Само собой, ему я этого не сказал. Ведь это, пожалуй, правда – что он никогда больше не сойдет на берег. Хотя и хочет сойти в Лиссабоне. Между тем молодой стюард или стажер – ну, ты уже знаешь, с такими глазищами – на сей раз в «Капитанский клуб» не пришел. Из-за чего я почувствовал некоторое облегчение.

Что на самом деле было глупостью.

Субботнецветное мерцание куска моря. Когда опять вдруг одна волна странным образом разгладилась, словно шелк. Натянутый поверх редчайшего бархата. Так можно погрузиться в текстуру шпона ночной тумбочки. Когда мой визитер в очередной раз начинает меня теребить. Моя бабушка называла это обихаживать и тоже всегда оборонялась против такого. Только и остается, что спуститься поглубже в дерево. Где ты укачиваешь себя в какой-нибудь пещере, вместе со всем кораблем.

Такое осуществимо не только с этой одной поверхностью для размещения каких-то предметов, но и, например, с тем столом, что стоит посередине моей каюты. И с какими-то креслами, и со стаканами, где бы они ни находились. Само собой, это так же хорошо получается с картонными тарелками и фруктами. И даже с оконными стеклами. В них тоже можно себя укачивать, а не только в том взгляде, который ты, Lastotschka, может быть, обращаешь ко мне. И даже в собственном взгляде, хотя мы вынуждены признать, что сами его не видим. Он ведь сам и есть то, что видит. Как бы то ни было, это получается еще и со стаканчиком для зубной щетки, и с умывальником, и с комичной перчаточной мочалкой.

К примеру, я тратил целые часы, чтобы спуститься в тонкие резиновые перчатки, которые Татьяна надевает, прежде чем заняться уборкой. Иногда ей это удается не сразу, потому что они слишком тесные. Поэтому она по большей части сперва дует внутрь, в то время как я уже нахожусь там.

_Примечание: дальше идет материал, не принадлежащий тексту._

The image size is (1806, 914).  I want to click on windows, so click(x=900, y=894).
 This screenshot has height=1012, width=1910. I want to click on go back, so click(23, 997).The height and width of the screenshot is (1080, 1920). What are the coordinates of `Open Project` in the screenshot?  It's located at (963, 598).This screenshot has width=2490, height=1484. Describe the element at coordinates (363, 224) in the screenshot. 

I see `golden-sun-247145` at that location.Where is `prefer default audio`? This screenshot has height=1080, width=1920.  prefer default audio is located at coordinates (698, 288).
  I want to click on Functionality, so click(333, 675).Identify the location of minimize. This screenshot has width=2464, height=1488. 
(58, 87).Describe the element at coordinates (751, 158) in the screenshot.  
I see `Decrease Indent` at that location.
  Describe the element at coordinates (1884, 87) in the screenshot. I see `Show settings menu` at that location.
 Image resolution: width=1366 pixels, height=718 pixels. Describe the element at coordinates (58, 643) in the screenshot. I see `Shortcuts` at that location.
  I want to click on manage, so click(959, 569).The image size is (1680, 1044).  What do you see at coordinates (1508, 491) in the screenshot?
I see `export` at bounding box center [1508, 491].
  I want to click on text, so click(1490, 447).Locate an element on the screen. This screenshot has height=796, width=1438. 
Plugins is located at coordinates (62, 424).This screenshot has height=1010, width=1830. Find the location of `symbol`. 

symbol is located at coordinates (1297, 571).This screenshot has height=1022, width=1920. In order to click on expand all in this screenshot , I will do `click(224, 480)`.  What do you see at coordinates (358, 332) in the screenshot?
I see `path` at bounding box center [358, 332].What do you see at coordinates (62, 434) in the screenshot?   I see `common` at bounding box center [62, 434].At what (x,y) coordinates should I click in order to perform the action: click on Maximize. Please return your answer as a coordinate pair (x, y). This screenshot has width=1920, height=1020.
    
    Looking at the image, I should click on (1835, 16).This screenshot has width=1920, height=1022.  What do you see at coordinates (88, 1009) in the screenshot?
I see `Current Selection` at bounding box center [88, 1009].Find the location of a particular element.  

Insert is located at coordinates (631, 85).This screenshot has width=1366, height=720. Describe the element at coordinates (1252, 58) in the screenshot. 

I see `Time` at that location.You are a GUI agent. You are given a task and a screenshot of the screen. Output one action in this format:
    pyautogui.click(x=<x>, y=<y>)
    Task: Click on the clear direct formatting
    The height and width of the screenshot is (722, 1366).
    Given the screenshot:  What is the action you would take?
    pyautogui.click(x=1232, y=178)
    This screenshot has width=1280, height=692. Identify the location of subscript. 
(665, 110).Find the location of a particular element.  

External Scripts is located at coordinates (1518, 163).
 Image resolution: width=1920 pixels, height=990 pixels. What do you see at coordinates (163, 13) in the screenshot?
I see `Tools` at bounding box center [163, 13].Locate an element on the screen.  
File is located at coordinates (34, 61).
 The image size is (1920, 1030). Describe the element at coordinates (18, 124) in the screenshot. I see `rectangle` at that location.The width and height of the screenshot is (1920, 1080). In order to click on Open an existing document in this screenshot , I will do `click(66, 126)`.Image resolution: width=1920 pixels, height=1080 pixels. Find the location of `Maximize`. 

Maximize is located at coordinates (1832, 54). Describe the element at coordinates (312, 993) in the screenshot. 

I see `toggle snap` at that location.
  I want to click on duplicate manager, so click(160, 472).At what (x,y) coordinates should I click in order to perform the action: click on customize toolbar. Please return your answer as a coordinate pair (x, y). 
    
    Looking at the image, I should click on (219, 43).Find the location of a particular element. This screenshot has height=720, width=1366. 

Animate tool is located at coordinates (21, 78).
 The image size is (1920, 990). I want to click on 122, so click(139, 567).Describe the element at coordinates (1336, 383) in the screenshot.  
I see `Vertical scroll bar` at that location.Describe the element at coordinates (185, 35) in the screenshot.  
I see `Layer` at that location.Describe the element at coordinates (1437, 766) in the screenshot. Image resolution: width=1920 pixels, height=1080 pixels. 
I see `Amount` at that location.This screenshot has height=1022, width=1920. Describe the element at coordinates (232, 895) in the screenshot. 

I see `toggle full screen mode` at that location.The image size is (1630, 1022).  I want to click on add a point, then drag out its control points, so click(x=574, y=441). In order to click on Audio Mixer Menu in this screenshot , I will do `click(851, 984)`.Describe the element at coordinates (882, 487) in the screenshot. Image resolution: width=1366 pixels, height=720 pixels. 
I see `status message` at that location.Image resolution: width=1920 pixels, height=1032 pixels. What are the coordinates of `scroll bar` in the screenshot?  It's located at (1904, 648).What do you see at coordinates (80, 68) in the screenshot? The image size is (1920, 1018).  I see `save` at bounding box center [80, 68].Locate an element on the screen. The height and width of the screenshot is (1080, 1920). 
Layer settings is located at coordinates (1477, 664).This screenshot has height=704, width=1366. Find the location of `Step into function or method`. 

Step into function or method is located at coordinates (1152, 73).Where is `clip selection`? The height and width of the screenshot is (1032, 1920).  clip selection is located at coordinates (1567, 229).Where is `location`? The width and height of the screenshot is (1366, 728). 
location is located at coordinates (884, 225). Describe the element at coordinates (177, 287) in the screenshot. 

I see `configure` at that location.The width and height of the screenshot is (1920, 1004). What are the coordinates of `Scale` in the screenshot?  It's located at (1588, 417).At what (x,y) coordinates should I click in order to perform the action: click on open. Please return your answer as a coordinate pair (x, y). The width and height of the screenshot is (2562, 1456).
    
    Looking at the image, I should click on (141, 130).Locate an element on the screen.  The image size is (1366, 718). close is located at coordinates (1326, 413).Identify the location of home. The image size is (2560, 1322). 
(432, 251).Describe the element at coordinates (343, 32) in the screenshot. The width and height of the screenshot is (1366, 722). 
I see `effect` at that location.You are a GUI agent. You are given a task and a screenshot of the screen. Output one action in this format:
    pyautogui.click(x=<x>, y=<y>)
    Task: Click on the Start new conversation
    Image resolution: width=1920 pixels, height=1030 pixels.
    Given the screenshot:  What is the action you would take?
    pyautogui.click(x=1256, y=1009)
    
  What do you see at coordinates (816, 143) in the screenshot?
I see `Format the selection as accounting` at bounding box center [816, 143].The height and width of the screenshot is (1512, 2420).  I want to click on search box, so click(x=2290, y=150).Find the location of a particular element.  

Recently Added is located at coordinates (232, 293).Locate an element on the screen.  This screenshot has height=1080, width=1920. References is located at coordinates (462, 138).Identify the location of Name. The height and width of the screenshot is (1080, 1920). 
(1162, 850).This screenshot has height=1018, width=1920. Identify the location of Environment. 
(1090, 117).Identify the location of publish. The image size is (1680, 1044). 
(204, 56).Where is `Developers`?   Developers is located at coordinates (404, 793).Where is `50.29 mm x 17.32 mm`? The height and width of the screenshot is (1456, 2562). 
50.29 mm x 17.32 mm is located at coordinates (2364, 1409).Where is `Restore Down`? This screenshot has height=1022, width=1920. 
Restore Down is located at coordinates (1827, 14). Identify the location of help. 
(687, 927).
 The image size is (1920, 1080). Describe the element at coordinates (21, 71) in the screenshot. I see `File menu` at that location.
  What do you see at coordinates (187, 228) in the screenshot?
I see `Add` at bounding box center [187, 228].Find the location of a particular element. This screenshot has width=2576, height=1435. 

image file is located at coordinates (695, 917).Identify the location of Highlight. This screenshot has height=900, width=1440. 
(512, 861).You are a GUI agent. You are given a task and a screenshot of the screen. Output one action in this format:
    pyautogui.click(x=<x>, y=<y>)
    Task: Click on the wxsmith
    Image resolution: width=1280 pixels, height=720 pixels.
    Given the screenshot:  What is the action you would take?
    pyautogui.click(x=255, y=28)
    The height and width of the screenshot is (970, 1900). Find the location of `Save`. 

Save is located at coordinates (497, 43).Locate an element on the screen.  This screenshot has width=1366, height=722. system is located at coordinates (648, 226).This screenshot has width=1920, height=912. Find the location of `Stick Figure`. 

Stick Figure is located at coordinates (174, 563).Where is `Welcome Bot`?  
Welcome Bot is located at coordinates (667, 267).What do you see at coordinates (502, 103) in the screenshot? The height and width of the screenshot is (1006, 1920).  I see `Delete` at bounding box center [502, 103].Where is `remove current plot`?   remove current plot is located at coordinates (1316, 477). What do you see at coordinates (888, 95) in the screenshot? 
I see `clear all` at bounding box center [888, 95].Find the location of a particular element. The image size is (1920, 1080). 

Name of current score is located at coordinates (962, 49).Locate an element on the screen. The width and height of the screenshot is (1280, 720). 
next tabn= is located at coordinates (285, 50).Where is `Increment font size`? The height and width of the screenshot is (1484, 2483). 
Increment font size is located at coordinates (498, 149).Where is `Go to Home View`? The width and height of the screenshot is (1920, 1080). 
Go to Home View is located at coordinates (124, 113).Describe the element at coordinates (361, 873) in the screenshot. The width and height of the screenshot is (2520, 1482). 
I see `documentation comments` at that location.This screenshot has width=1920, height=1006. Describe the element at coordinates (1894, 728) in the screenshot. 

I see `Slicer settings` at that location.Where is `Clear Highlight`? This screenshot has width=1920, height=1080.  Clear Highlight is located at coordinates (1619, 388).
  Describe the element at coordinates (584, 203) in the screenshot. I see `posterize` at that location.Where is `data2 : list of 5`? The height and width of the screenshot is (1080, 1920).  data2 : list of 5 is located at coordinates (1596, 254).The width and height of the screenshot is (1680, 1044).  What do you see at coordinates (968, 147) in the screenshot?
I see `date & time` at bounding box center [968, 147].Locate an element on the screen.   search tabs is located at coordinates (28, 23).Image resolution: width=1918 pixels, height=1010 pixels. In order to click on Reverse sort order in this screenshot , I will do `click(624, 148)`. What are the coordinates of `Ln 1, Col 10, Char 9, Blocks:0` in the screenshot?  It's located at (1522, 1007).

Перчатки надел и Патрик – само собой, другие, – когда помогал мне вернуться из корабельного госпиталя в каюту. Что на сей раз действительно потребовалось. Ведь хотя все на мне опять было в порядке, я теперь не мог по-настоящему двигать еще и правой ногой. Собственно, вообще не мог. О чем я, правда, никому не рассказал. Кроме того, трость госпожи Зайферт нашлась не сразу, а только в конце того дня. Прежде, когда меня понесли к госпитальной койке, кто-то отставил ее в сторону, и никто не запомнил куда.

Море опять волновалось. На протяжении всего пути мне пришлось бы держаться за стену или вообще ползти до своей каюты на коленях. Вместо этого Патрик стал моим подручным. В буквальном смысле, имею я в виду.

Поскольку Татьяну, само собой, уже известили, она всё подготовила. Поэтому все осколки и стеклянная пыль были собраны или отсосаны пылесосом. Она даже обняла меня и настаивала на том, чтобы я непременно лег. Чего я, однако, не хотел, а хотел я явиться к завтраку. Не для того, чтобы действительно что-то съесть, но потому, что нуждался в том, чтобы вокруг меня были люди. После такой Кобыльей ночи это становится настоятельной потребностью.

Но поскольку я не разговариваю, я для начала сделал вид, будто уступил. Патрик это заметил и подмигнул мне. Идите же, сказал он Татьяне, я еще немного побуду с ним. У вас наверняка много других дел. В ответ она, с облегчением, как мне показалось, поблагодарила его и удалилась. Шурша своим халатом горничной. Довольно глупо, что она носит что-то такое. Тем временем Патрик, снова повернувшись ко мне, сказал: я знаю, как вам все это неприятно. Такого не должно быть. Кроме того, я считаю неправильным, чтобы вы лежали здесь в одиночестве. Но давайте подождем еще полчаса, чтобы у Татьяны не было неприятностей.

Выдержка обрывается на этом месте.